Lack of policy guidance “usually means a lack of equity in these decisions,” Bibler says. “That is where the public should fight back very hard to say, ‘I don’t trust you to make these sort of bedside, ad-hoc decisions.’”

The downside is that openness on policies to ration care risks needless panic. “Such documents are easy to misinterpret,” Bibler says. Information given to patients might cover these specific issues:

  • The ethical basis for allocation and triage decisions, and that these are necessary to improve the survival and long-term health for as many patients as possible;
  • Some patients may not receive the machines and medicines they would during non-pandemic times;
  • A promise to allocate resources as fairly as possible.

“The right of patients to receive interventions, not just say no to interventions, but to receive interventions, is kind of foundational in American medicine,” Bibler says.

It is only in this type of public health emergency where the shift from the individual to the community seems justified to people. “In other less-resourced communities and countries, that shift happens often,” Bibler notes. “It doesn’t take an emergency.
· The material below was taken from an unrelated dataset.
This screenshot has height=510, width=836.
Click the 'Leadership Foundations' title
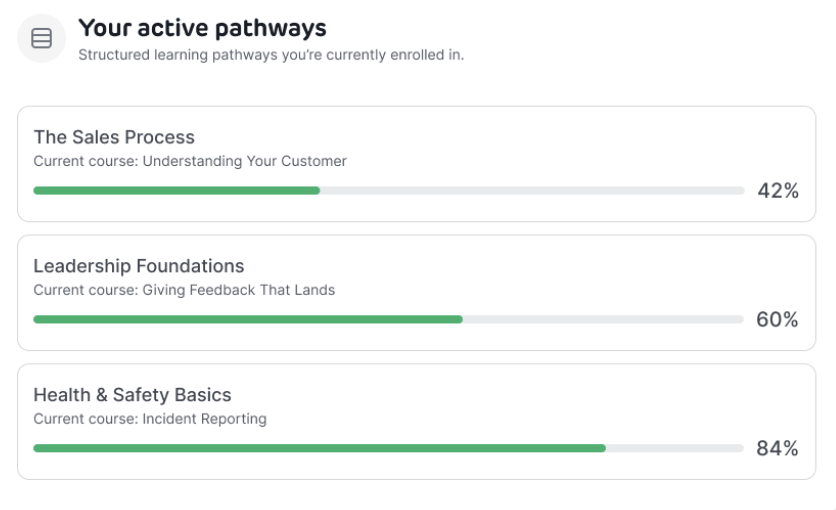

It’s daily care.”

As if it was not enough of a challenge to create a policy in alignment with the current professional consensus — and to navigate public scrutiny — ethics also has to do so on short notice. That is different from how ethics usually operates. “The role of ethics is typically to slow down the process. A lot of that process is being short-circuited,” Bibler observes. “There’s going to be ethical nuances and complexity that’s lost.”

This could result in policies that are less helpful at the bedside than intended. “The policy should be specific enough that if you hand it to a healthcare professional, they could read it, understand it, and implement it,” Bibler says.
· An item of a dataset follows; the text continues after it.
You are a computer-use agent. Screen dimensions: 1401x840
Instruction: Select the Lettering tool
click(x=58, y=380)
The policy also needs some wiggle room so it is not instantly outdated if some aspect of medical care changes. “What institutions are thinking right now is: It’s better to err on the side of having a policy that isn’t perfect, rather than having no policy guidance at all,” Bibler says.

REFERENCE

  1. Consortium of Missouri Health Ethics Organizations. Health ethics considerations: Planning for and responding to pandemic influenza in Missouri. Published 2009.